La risoluzione proposta dalla delegata al Congresso Americano Ocasio-Cortez e dal Senatore Markey, conosciuta come Green New Deal, appare particolarmente innovativa in un periodo di politiche ambientali stagnanti, caratterizzate da tecnicismi, visione settoriale ed un approccio definibile “del navigare a vista”. La sua peculiarità è ciò che i suoi detrattori chiamano vaghezza, e che invece rappresenta un elemento di realismo politico interessante: una visione finalmente sistemica del da farsi.

Come precisato da Britton-Purdy del New York Times, nel suo articolo uscito qualche giorno fa, diversamente da iniziative ambientali principalmente legate a promuovere strumenti specifici (carbon tax) o incentivare, tramite sussidi, comportamenti virtuosi ma di nicchia, il Green New Deal riallinea le politiche macro-economiche, del lavoro ed ambientali, evidenziando una stretta correlazione tra ciò che si decide in ambito climatico e ciò che genererà l’occupazione e l’ordine politico del futuro: qualcuno è forse convinto che i muri di separazione tra Paesi fermeranno i rifugiati ambientali? O che le questioni di sicurezza interna saranno slegate dagli impatti dei disastri naturali? O che investire in forme di agricoltura sostenibile non porterà nuovi posti di lavoro?

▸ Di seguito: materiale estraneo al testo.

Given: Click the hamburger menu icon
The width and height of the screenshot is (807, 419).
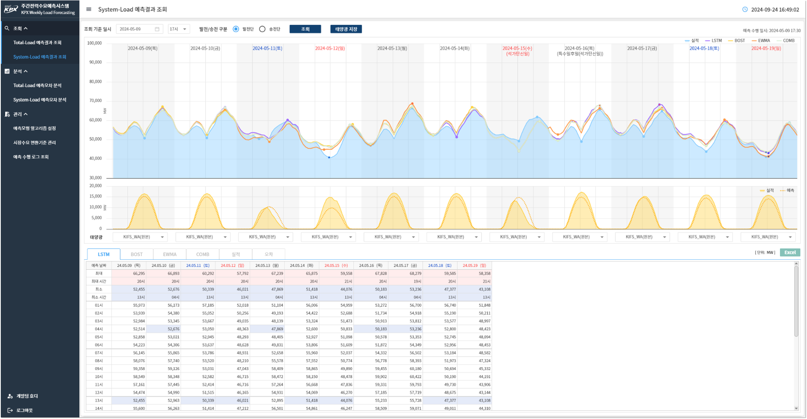Looking at the screenshot, I should (89, 9).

L’emergere di una proposta politica in questo senso, per quanto da precisare per evitare che si trasformi in un insieme di inutili buzz-words, è un ritorno alle origini nel panorama delle politiche ambientali americane che, secondo l’autore, già negli anni ’70 avevano inanellato alcune tra le più olistiche misure di controllo dell’inquinamento atmosferico, idrico e tutela delle specie a rischio.

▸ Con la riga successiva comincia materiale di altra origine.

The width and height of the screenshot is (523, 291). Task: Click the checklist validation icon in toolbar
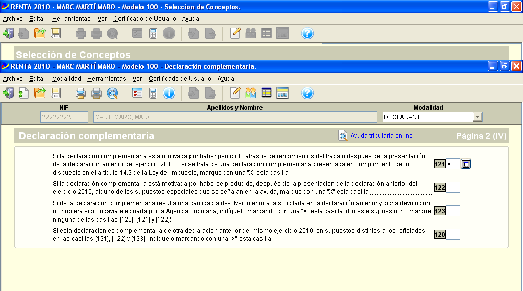tap(137, 93)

Immaginare, quindi, che al paradigma corrente di investimenti pubblici in settori classici, tra cui l’oil&gas, forieri di moltissimi posti di lavoro e di un chiaro posizionamento geopolitico, possa sostituirsi una nuova visione che inizi, per esempio, dall’agricoltura, un percorso di accessibilità al mercato per i piccoli coltivatori americani e riduzione dell’impronta di carbonio nazionale, è ciò che il Green New Deal vuole immaginare.

Separare le tematiche ambientali da quelle macro-economiche non è solo sintomo di uno sguardo politico corto ma di un pericoloso rifiuto di cogliere come i modelli di produzione e consumo sostenibili siano effettivamente in grado di contribuire a tematiche quali la redistribuzione delle risorse, la messa in sicurezza di numerosi posti di lavoro, la circolazione di conoscenza e tecnologie al servizio degli ecosistemi su cui le comunità, da sempre, vivono e creano valore aggiunto. Il problema, semmai, è rinegoziare nuovi privilegi con vecchi attori della politica, mentre il tempo a disposizione si riduce e il Green New Deal deve necessariamente superare le secche di un disilluso immobilismo, procedendo per una profonda revisione del modello culturale, oltre che economico, statunitense.